# Prompt
Copy the part that opens with the line containing "Where should I click to: Open the hamburger" and closes with the line containing "click(853, 83)", keeping every line the same.

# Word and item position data

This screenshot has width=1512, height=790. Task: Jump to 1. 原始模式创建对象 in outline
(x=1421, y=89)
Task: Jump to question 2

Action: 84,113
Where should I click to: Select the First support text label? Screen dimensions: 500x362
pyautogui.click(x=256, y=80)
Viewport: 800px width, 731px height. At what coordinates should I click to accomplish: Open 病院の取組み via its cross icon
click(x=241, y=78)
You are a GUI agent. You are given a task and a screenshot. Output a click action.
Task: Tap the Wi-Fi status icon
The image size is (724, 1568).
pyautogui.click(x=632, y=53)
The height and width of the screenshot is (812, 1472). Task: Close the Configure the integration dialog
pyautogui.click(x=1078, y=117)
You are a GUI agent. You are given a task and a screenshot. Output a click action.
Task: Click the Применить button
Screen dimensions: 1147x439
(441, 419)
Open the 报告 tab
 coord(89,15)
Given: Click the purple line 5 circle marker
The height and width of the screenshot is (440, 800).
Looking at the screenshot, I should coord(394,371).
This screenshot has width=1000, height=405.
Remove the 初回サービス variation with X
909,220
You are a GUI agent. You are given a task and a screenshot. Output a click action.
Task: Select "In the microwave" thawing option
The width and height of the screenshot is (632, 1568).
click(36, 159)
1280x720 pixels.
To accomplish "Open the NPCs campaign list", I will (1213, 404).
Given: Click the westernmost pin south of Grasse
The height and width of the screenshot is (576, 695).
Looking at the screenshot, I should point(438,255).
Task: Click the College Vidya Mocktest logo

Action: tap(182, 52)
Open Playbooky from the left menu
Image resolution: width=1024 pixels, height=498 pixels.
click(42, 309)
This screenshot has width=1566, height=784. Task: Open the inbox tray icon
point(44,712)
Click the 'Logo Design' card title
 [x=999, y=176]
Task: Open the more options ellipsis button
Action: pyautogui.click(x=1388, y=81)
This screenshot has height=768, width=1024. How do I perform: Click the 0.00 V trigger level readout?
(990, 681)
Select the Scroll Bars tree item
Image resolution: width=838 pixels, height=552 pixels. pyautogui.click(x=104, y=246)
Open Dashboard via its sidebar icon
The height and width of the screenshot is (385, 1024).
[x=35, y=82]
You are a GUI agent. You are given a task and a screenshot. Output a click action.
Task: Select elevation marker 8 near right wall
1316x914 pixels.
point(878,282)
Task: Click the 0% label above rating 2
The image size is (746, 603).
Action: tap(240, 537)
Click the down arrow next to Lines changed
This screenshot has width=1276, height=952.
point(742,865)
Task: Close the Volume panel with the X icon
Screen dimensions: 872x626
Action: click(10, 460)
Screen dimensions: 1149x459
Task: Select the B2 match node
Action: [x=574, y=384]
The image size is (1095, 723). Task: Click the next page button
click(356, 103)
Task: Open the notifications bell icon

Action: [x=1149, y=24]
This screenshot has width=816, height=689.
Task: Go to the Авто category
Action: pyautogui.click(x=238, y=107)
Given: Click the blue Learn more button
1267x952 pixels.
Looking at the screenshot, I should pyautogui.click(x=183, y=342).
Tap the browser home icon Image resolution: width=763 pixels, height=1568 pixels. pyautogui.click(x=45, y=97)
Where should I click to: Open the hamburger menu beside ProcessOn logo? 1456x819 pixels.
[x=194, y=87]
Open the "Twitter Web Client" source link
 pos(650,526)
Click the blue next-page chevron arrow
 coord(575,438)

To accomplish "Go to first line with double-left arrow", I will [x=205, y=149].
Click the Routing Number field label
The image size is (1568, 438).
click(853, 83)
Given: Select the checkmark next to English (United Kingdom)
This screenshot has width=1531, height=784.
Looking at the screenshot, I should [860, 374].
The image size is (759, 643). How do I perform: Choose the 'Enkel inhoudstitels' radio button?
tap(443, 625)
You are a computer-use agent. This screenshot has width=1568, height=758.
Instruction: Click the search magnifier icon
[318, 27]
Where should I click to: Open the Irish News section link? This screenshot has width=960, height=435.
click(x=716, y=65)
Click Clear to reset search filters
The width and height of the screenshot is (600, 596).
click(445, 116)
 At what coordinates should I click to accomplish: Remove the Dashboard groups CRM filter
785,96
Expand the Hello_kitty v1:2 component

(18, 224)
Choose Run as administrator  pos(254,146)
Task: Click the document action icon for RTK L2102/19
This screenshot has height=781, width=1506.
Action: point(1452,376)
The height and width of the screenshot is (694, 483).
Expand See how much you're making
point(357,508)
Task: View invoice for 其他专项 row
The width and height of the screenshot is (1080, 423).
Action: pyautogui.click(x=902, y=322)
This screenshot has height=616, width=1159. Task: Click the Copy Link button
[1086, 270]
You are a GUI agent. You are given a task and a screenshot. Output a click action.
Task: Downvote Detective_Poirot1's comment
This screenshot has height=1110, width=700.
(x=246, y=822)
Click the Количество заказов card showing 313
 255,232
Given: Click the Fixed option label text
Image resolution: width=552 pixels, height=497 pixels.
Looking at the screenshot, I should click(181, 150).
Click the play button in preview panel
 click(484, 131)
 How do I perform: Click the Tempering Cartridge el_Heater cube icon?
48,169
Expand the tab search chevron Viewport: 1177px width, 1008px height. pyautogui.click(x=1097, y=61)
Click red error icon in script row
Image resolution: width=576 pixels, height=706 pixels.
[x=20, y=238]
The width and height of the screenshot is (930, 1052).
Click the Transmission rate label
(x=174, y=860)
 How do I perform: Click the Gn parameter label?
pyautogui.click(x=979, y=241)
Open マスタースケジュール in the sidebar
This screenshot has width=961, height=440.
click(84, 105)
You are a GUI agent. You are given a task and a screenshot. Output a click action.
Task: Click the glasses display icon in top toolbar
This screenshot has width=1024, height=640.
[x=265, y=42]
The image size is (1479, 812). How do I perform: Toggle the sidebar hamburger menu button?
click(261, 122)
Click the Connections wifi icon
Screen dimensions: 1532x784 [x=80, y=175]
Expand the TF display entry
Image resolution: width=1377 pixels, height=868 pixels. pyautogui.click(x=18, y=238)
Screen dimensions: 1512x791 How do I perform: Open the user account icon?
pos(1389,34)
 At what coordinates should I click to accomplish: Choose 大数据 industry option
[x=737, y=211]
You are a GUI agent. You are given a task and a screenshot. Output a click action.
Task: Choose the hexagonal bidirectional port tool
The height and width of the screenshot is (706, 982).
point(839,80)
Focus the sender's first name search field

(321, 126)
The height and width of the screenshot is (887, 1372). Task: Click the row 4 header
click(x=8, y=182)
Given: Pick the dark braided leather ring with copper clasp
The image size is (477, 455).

# Task solution
Where should I click to: Open the hamburger menu beside ProcessOn logo? 1456x819 pixels.
[x=194, y=87]
Open the "Twitter Web Client" source link
 pos(650,526)
Click the blue next-page chevron arrow
 coord(575,438)

To accomplish "Go to first line with double-left arrow", I will [x=205, y=149].
Click the Routing Number field label
The image size is (1568, 438).
click(853, 83)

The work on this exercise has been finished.